Question

PLEASE HELP!!

Melanie is raising money for a school trip by selling candy bars and bags of chips. The price of each candy bar is $1.50 and the price of each bag of chips is $1.25. Yesterday Melanie made $33.25 and sold 13 more candy bars than bags of chips.

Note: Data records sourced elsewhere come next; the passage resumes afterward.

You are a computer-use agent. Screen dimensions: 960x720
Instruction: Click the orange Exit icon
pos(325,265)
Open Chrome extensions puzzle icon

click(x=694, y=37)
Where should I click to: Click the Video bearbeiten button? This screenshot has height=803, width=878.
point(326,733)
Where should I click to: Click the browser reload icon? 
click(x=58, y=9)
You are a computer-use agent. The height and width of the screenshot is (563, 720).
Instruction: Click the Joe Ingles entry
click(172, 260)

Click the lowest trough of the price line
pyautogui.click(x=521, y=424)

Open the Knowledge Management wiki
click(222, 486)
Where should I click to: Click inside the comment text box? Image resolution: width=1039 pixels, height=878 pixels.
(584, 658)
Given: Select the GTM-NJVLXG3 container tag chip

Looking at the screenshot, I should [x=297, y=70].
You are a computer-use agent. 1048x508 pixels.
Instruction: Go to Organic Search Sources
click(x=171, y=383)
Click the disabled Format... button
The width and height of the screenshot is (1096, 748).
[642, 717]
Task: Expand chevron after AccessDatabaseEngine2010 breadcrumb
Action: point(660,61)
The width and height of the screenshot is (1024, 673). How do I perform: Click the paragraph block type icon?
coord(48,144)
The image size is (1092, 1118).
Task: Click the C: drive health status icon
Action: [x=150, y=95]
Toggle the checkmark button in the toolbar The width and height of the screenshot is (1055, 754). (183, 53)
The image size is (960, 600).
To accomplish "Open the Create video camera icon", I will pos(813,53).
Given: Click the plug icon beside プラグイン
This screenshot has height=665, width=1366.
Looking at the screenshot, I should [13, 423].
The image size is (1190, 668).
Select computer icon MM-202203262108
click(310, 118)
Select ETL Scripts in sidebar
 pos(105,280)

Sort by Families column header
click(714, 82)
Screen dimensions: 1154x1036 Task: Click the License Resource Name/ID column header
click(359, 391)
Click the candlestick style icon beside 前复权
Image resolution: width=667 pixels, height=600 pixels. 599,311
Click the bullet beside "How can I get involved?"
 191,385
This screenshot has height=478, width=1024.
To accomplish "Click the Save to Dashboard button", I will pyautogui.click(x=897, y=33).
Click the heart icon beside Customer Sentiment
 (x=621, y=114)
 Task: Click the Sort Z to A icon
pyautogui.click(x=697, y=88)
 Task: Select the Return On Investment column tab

Determine the number of candy bars sold and the number of bags of chips sold.

Answer 1

18 candy bars sold.

5 bag of chips sold.

Explanation:

To determine the number of candy bars sold and the number of bags of chips sold, we can set up and solve a system of equations.

Define the variables:

• Let x be the number of candy bars sold.
• Let y be the number of bags of chips sold.

Given the price of each candy bar is $1.50, the price of each bag of chips is $1.25, and the total Melanie made was $33.25:

`1.50x+1.25y=33.25`

Given Melanie sold 13 more candy bars than bags of chips:

`x=y+13`

Therefore, the system of equations is:

`\begin{cases}1.50x+1.25y=33.25\\x=y+13\end{cases}`

To solve the system of equations, substitute the second equation into the first equation to eliminate x:

`1.50(y+13)+1.25y=33.25`

Solve for y:

`\begin{aligned}1.50(y+13)+1.25y&=33.25\\1.50y+19.5+1.25y&=33.25\\2.75y+19.5&=33.25\\2.75y&=13.75\\y&=5\end{aligned}`

Therefore, Melanie sold 5 bags of chips.

To find the number of candy bars sold, we can substitute the found value of y = 5 into the second equation and solve for x:

`x=5+13`

`x=18`

Therefore, Melanie sold 18 candy bars.